|During his air show routine, Snodgrass glides down at max continuous climb power, reaching indicated air speeds of 350 knots.|
Snodgrass’ typical Corsair air show routine, similar to his Mustang performance, commences with an air start “at 3,000 or 4,000 feet [AGL],” Snodgrass says. “I glide down at max continuous climb power and reach indicated air speeds of about 340 to 350 knots. Then I’ll pull to vertical and I’ll just drive on what we call the vertical up line—I’ll get to about 4,500 feet.”
This attention-grabbing intro leads into a sequence including loops, rolls, Cuban 8s and vertical dives and pulls, demonstrating the Corsair’s power, speed and maneuverability. As in his military days, Snodgrass is still a flashy performer.
For the past seven years, Snodgrass has also been flying a North American F-86 Sabre on the air show circuit. The simple swept wings and the compact size of this early transonic fighter bring back memories of the Cold War and air-to-surface engagements against Godzilla.
“The F-86 is, as a pure airplane, one of the nicest I’ve ever flown,” Snodgrass asserts. “It has wonderful flying qualities and no bad habits, plus the controls are very light. When you sit in it, you know you’re in a fighter.”

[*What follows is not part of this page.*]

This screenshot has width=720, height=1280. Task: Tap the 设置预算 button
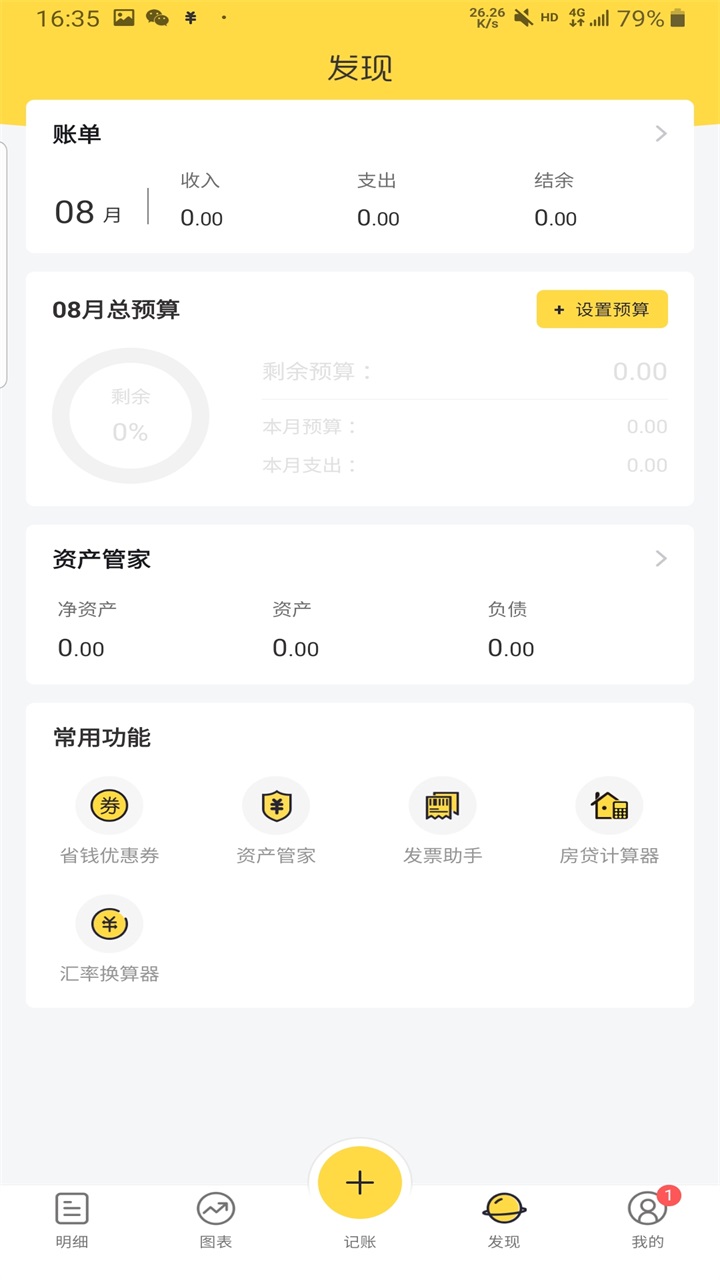click(x=602, y=310)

After searching for a newer model, Snodgrass reached an agreement with the Cavanaugh Flight Museum (read “Cavanaugh’s Flight Through Time
in Addison, Texas, to use its F-86 Canadair Sabre Mark 6 (designated as a CL-13 and made under license from North American). The Canadair Sabre has an Avro Canada Orenda turbojet engine, developing 7,200 pounds of thrust, in place of the 5,200-pound thrust General Electric J47-GE-13 used in the F-86A. “In my opinion, it’s probably the ultimate F-86,” Snodgrass says of the Canadair Sabre.
Even as he continues his air show career, Snodgrass is positioning himself to move into the worlds of cyberspace and television. His American Topgun Productions (ATG, www.americantopguns.com
) is developing American Topgun Challenge computer simulation games with Microsoft that will enable virtual pilots to compete in a series of air combat challenges, based on real-world carrier operations. ATG is also developing a reality TV show, a celebrity dogfighting competition Snodgrass describes as “a cross between Survivor and Dancing With The Stars.” And down the road, winners of sim games might get to compete in the reality TV show.

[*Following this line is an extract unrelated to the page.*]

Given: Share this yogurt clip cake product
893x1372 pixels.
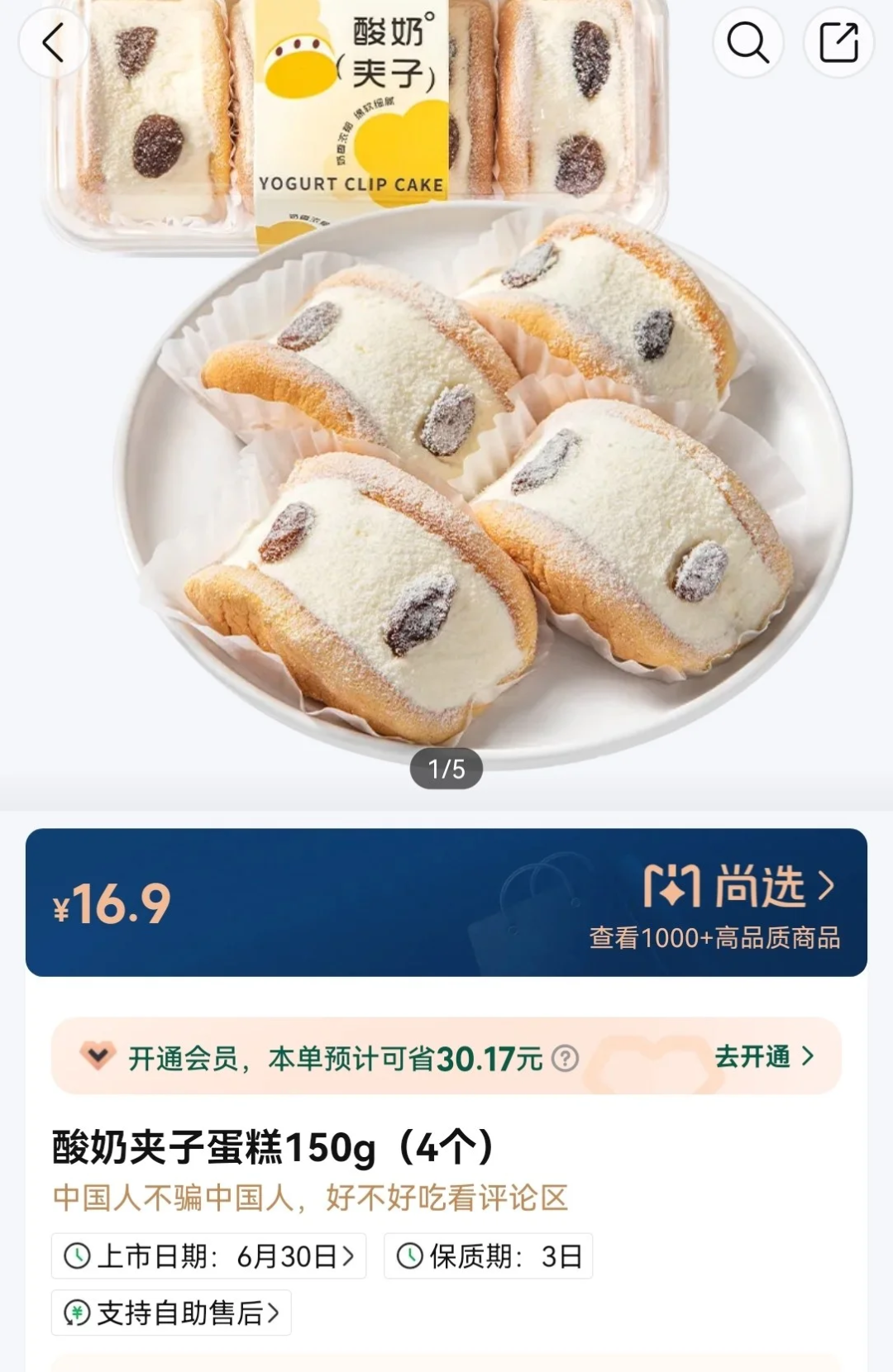Looking at the screenshot, I should (x=838, y=42).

“It helps out the air show,” Snodgrass adds, “so it’s a very cool way of tying all of these different spaces together homogeneously and symbiotically.”

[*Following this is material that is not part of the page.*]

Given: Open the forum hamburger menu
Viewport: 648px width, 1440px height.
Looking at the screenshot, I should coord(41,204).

The Corsair is ready. This end of the airport is always quiet, but somehow a small knot of onlookers has materialized to ogle the warbird. After a walk-around inspection, Snodgrass hoists himself up the side of the fuselage and into the cockpit. With a roar and a lot of smoke, the big prop starts swinging, wings still folded. The golden glow of the late-afternoon sun catches Snodgrass in his perch atop the hulking machine. Any aviator would have to wonder: Could there be any better position to be in?